━━━━━ RECORDS FOR THIS EXERCISE

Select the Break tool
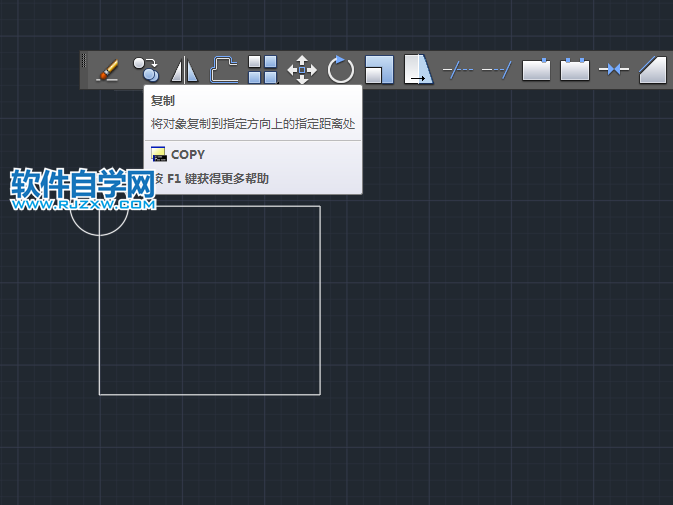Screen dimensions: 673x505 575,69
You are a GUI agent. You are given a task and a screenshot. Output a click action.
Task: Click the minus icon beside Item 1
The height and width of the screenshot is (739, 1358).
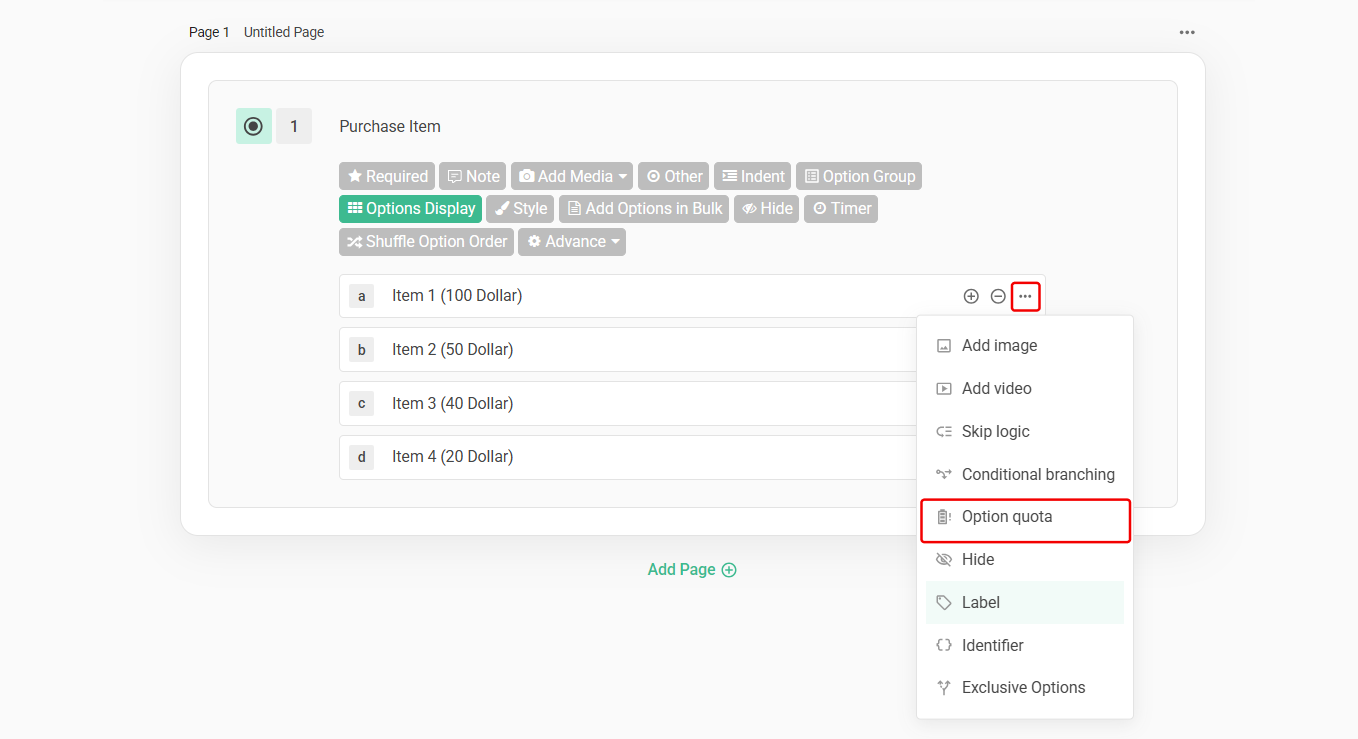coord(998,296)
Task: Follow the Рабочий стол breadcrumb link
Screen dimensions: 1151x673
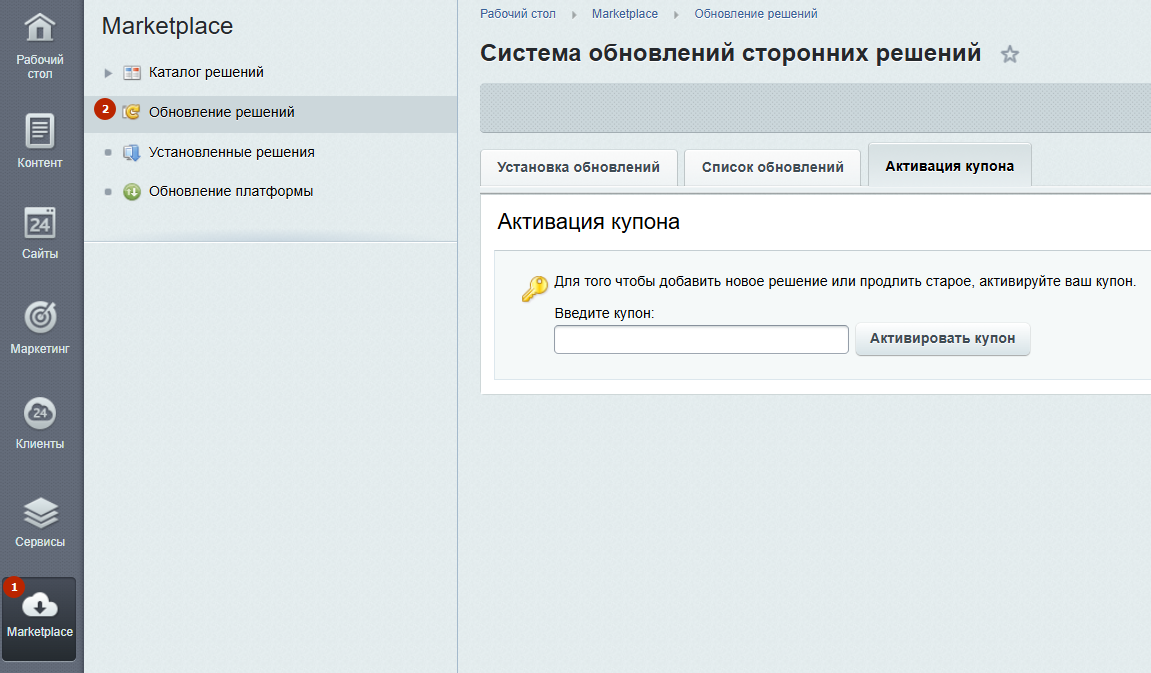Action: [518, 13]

━━━━━━━━━━
━━━━━ RECORDS FOR THIS EXERCISE

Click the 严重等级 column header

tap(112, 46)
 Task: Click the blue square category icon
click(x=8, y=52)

━━━━━━━━━━
━━━━━ RECORDS FOR THIS EXERCISE

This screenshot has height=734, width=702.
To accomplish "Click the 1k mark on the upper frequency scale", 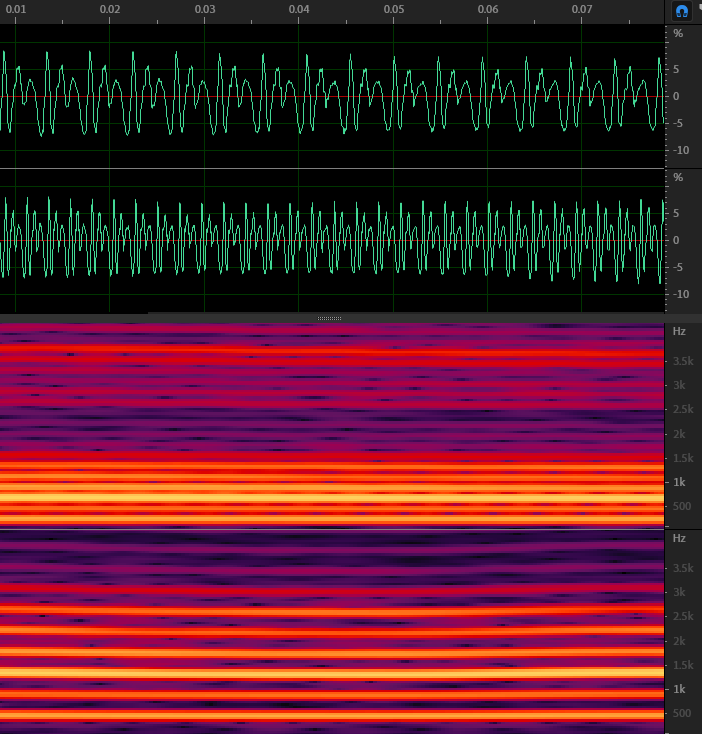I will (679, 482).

━━━━━━━━━━

**WHAT THIS TASK INVOLVES:** Once the line with "Select the Break tool" is found above, print it and every line after it through the line with "Task: Follow the Рабочий стол breadcrumb link", exactly. Pictures stay out.

**EXPECTED ANSWER:**
Select the Break tool
Screen dimensions: 673x505 575,69
You are a GUI agent. You are given a task and a screenshot. Output a click action.
Task: Click the minus icon beside Item 1
The height and width of the screenshot is (739, 1358).
coord(998,296)
Task: Follow the Рабочий стол breadcrumb link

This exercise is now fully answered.